Learning is what keeps society advancing in thoughtful ways. Learning is what keeps leaders at the top of their game, activating a growth spirit in many others. Learning is what keeps individuals at the forefront of their careers. Learning is what keeps families engaged in fruitful conversations and activities.
Many seem to understand the value of learning. Learning takes effort, yet we should not necessarily reward the effort. Rewarding the learning process may bear more productive, positive learning.
Learning is important, yet what happens if learning stopped? Some may argue that the stage is being set for just this. In a Chicago Tribune column, Victor Davis Hanson, a noted historian and social critic, said:
“Students, if they even graduate (about four in 10 do not, even after six years), are not ‘universally’ educated. Instead, they are the least prepared yet most politicized graduates in memory. Arrogance and ignorance are a bad combination.”
In some ways, society seems more strident today than a few decades ago. Frustration is high, yet we are in a constant stalemate against problems and challenges that will not disappear just by ignoring them. Stalemate is a lack of learning. Arguing with no resolution turns uncivil and stunts growth.
By negotiating and solving problems, we learn about solutions, human dynamics, and impact. Being in a constant state of non-resolution is being in a rut, meaning we do not learn or advance. We need to return to learning by meeting in the collaborative middle to solve problems and advance society in a positively human way.
If we cannot return to learning, solving, and advancing, what will happen?
What if learning stopped?
The answers to this question may be real.
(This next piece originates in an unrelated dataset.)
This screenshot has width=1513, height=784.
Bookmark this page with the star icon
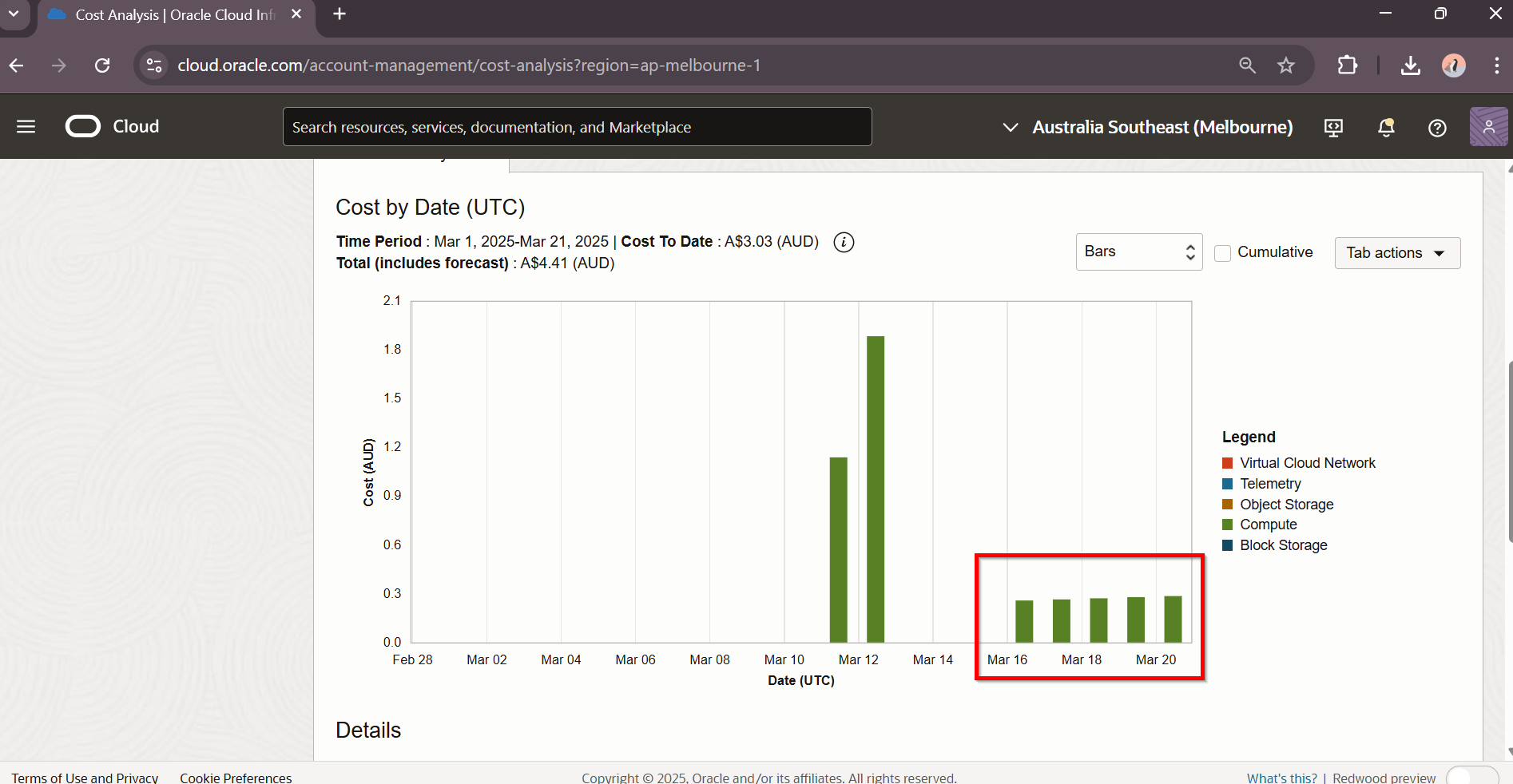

If learning stopped, we may experience many of the following:
We would build walls for false protection instead of embracing strength of diversity.
We would be self-interested in most things instead focusing on the greater good.
We would put others down instead of lifting others up.
Our brains would stop developing instead of performing at a higher level.
We would become fearful of what we don’t know instead of exploring to understand.
We would bulldoze others who don’t fit instead of developing our empathetic capacity.
We would become enamored with the superficial rather than challenging for greater substance.
We would segregate instead of integrate.
We would give up freedom instead of ensuring freedom.
Our schools would focus more on standardization rather than inquiry and essay.
Our language may become more strident and colorful while our thinking turns grey and narrow.
Our language becomes more divisive rather than inclusive.
We would solve problems for a few rather than the most.
We move toward what incites rather than what excites the best in us.
We blame rather than build.
We may see signs today of what happens when learning stops.
An individual responsibility is to continue our learning process every day and encourage others to do the same.
We are entering a season of graduation. New faces enter new careers. New minds enter our communities. Whether a university succeeded may be determined by what the new graduates do with their learning process. Do they continue to learn and grow? Do they hold steady in what they learn?
Holding status quo in what we learn is stopping at a decline with gravity pulling us down. Status quo is really going backwards unless we continuously activate our learning minds and find better solutions to real problems.
A call to always keep learning is not focused just on Millennials or Generation Z. Learning is a call for all generations to engage their minds and explore ideas and discover solutions that lift us all up to a better level of society.
My fear is we are stereotyping and segmenting society to such a degree that we are building walls to stunt learning. We need to rise up and promote a learning society again.
If learning stops, we will all fail.